> **EXERCISE OBJECTIVE**
Wherever the word "label" appears in the entries, copy the whole line.

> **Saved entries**

────────

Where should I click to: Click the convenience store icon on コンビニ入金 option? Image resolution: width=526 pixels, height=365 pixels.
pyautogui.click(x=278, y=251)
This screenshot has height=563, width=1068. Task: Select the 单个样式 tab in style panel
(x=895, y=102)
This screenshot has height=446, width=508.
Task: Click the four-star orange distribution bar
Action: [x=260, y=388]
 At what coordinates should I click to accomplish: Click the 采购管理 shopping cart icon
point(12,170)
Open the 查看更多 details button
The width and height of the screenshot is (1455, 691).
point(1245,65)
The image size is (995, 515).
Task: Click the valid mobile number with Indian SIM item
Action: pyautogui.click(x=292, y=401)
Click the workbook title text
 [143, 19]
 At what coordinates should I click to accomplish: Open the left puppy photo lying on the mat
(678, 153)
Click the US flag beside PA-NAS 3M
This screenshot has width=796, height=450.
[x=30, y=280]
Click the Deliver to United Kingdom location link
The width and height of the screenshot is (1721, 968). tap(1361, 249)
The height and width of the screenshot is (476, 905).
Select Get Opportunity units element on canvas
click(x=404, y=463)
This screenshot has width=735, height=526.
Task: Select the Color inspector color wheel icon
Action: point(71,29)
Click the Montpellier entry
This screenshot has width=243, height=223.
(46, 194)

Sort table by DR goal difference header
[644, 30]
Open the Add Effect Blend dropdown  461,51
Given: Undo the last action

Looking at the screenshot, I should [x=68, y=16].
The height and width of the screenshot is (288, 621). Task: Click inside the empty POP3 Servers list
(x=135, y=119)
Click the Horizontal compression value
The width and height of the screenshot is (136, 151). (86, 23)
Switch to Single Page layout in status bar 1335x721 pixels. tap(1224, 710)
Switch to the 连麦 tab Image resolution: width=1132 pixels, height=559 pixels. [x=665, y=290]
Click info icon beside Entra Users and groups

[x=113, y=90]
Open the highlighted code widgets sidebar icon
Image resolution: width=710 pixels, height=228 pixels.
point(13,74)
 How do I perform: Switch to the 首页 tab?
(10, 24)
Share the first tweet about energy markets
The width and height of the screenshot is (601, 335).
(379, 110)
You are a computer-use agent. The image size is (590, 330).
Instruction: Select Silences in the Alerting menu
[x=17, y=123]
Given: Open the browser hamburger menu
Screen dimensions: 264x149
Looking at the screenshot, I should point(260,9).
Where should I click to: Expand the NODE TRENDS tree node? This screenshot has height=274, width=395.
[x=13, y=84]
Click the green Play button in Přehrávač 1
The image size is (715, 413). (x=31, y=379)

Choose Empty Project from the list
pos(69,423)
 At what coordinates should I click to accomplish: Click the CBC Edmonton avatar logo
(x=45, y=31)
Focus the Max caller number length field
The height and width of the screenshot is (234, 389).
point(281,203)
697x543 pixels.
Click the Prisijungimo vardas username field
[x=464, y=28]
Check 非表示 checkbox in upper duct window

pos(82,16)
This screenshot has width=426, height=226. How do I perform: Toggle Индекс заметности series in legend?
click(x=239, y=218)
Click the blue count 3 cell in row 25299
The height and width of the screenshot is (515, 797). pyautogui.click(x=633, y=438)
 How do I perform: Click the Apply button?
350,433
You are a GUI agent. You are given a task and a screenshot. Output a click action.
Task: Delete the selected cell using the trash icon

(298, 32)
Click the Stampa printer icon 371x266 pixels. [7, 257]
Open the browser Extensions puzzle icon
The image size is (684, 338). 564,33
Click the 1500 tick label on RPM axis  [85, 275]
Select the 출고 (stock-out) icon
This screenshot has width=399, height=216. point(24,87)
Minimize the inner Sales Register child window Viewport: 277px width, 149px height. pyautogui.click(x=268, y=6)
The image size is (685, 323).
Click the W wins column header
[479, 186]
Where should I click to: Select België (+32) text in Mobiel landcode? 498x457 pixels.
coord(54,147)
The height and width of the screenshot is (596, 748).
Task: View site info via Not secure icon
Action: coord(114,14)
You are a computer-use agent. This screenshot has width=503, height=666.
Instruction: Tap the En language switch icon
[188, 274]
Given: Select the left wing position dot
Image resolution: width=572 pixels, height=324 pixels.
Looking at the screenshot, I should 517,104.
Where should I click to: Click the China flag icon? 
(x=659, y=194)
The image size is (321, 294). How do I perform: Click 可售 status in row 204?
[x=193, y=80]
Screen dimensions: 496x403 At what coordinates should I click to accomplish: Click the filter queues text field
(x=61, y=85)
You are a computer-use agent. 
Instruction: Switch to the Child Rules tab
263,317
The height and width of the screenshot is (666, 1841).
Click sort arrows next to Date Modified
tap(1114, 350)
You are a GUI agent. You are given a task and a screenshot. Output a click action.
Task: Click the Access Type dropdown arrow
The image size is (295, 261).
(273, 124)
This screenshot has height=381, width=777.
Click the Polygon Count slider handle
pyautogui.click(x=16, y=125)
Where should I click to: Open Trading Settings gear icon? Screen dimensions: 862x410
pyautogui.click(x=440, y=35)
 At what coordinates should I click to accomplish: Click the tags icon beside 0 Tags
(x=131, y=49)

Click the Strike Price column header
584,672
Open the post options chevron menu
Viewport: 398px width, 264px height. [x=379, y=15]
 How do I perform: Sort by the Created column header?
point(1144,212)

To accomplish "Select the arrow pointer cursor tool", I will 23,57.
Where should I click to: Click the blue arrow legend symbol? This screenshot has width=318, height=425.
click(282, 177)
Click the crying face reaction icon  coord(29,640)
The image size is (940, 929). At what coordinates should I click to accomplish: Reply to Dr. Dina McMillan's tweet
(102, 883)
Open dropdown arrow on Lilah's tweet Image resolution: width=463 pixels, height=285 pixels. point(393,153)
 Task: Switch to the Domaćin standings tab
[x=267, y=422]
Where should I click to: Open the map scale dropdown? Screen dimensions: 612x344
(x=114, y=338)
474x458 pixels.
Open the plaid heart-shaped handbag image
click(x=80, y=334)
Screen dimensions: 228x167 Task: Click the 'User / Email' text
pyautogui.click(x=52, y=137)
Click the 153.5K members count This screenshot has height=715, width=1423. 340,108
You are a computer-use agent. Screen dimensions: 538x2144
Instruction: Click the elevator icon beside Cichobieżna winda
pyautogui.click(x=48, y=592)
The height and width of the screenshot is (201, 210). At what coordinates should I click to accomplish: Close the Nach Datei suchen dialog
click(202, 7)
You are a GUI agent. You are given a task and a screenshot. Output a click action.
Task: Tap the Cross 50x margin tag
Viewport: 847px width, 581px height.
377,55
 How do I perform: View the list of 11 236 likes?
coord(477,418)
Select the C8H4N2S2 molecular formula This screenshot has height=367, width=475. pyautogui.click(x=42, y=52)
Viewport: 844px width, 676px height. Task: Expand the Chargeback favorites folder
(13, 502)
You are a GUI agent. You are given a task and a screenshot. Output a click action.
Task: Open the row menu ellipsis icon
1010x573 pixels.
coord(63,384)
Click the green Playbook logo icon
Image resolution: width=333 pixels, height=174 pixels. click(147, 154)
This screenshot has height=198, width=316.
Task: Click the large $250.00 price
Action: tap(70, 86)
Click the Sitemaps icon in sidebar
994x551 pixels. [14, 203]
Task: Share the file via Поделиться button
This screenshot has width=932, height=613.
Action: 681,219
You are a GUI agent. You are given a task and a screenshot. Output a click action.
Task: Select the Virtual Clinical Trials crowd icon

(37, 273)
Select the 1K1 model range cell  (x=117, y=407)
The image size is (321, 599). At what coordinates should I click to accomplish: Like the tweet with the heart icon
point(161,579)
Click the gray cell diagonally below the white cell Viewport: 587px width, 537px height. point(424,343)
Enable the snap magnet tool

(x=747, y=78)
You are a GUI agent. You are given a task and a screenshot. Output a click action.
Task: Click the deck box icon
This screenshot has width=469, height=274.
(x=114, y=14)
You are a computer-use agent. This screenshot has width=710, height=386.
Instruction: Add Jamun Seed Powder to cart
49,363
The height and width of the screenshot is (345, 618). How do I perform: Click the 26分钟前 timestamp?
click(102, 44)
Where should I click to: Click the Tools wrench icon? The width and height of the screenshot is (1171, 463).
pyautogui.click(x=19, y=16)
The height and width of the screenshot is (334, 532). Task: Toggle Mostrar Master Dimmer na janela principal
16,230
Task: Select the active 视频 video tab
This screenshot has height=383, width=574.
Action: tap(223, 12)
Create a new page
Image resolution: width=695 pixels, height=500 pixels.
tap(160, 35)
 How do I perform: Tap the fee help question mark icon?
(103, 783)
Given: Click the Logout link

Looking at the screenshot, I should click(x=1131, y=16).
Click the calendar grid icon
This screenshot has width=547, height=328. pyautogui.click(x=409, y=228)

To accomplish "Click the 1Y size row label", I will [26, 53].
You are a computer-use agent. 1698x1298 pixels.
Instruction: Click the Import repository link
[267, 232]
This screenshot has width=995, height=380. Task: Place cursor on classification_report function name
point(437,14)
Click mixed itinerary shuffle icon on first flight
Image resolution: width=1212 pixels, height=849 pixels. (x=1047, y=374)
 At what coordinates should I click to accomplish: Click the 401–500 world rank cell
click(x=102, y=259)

────────

> **OUTPUT FOR THIS EXERCISE**
Click the 1500 tick label on RPM axis  [85, 275]
To accomplish "Click the 1Y size row label", I will [26, 53].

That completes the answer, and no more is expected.